In the current maritime crisis in the East and South China Sea involving a belligerent China, Japan's de facto Asian allies are the Philippines and Vietnam.

Philippine President Benigno Aquino has been supportive of unshackling Japan's military to defend its allies. Last week, Aquino said Japan should be allowed to come to the military aid of other nations in distress, especially those targeted by China and its unreasonable territorial claims.

 "We believe that nations of goodwill can benefit only if the Japanese government is empowered to assist others and is allowed to come to the aid of those in need, especially in the area of collective self-defense," Aquino said.

"We therefore do not view with alarm any proposal to revisit the Japanese constitution if the Japanese people so desire, especially if this enhances Japan's ability to address its international obligations and brings us closer to ... our shared goals of peace, stability and mutual prosperity."

The U.S. also supports the move and has been pushing it for years. The change will allow the Japanese navy to protect U.S. warships from an attack by China.

Abe's supporters said the government does not intend to change the Japanese Constitution. The reinterpretation, however, will allow Abe's and subsequent governments to authorize the use military force overseas.

Abe and his ruling Liberal Democratic Party took pains to state that Japan will not abandon its pacifist pledge. The agreement with junior coalition partner New Komeito, which was founded by members of the Nichiren Buddhist organization Soka Gakkai, includes restrictions on when Japan can exercise collective self-defense.

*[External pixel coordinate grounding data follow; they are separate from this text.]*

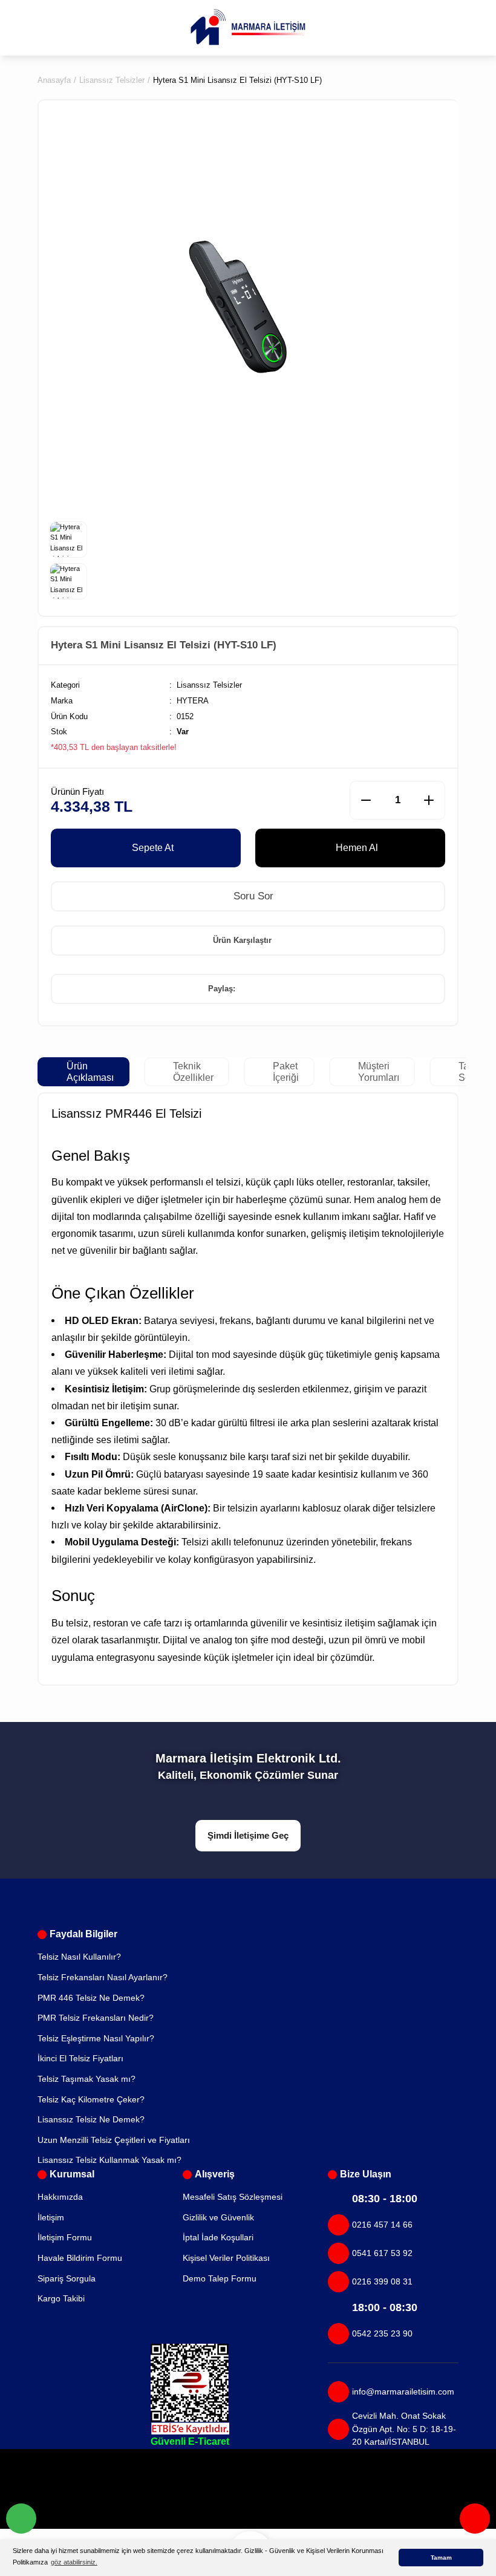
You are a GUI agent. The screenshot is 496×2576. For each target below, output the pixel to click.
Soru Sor (251, 896)
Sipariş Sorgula (67, 2278)
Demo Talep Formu (219, 2278)
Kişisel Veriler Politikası (226, 2258)
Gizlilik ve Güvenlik (218, 2217)
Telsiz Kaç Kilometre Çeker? (91, 2099)
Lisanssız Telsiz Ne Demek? (91, 2119)
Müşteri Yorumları (378, 1071)
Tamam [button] (441, 2557)
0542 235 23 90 (382, 2333)
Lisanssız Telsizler (209, 685)
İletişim (51, 2217)
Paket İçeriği (286, 1071)
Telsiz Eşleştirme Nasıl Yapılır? (96, 2038)
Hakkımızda (60, 2197)
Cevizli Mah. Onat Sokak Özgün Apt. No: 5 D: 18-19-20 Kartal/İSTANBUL (404, 2429)
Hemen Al (357, 847)
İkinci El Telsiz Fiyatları (80, 2058)
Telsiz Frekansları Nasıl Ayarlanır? (103, 1977)
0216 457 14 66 (382, 2224)
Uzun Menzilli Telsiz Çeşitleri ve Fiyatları (114, 2140)
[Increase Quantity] (429, 800)
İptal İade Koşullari (218, 2237)
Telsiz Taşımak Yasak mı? (86, 2079)
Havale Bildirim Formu (80, 2258)
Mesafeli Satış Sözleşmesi (232, 2197)
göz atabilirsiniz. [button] (74, 2562)
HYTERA (193, 700)
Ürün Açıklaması (90, 1071)
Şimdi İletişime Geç (248, 1835)
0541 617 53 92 (382, 2253)
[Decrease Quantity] (366, 800)
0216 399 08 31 (382, 2281)
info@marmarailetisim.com (403, 2391)
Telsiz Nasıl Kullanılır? (79, 1956)
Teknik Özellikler (193, 1071)
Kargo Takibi (61, 2298)
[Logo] (248, 27)
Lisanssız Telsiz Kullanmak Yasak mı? (109, 2160)
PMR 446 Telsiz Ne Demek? (91, 1998)
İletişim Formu (65, 2237)
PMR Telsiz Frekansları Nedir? (96, 2018)
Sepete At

Abe has campaigned hard for collective self-defense, citing a relentless rise in foreign threats, notably China's continuing reliance on the threat of military force to attain its maritime aims and North Korea's missile and nuclear arsenals.

Written under U.S. direction after World War II, Japan's 1947 constitution says the Japanese people "forever renounce war as a sovereign right of the nation." The clause was designed to prevent a repeat of Japan's brutal wars that ravaged most of Asia from 1937 to 1945.

Opponents claim the new policy will open the door for Japan's eventual participation in joint overseas military actions.

Japan has maintained a "Self-Defense Force" since 1954 to defend itself.

Currently, Japan and China are locked in a bitter territorial dispute over the Senkaku islands, which China claims as its own.

Japan and the U.S. are allied with the Philippines in opposing China's "nine-dash line" claim to own the South China Sea.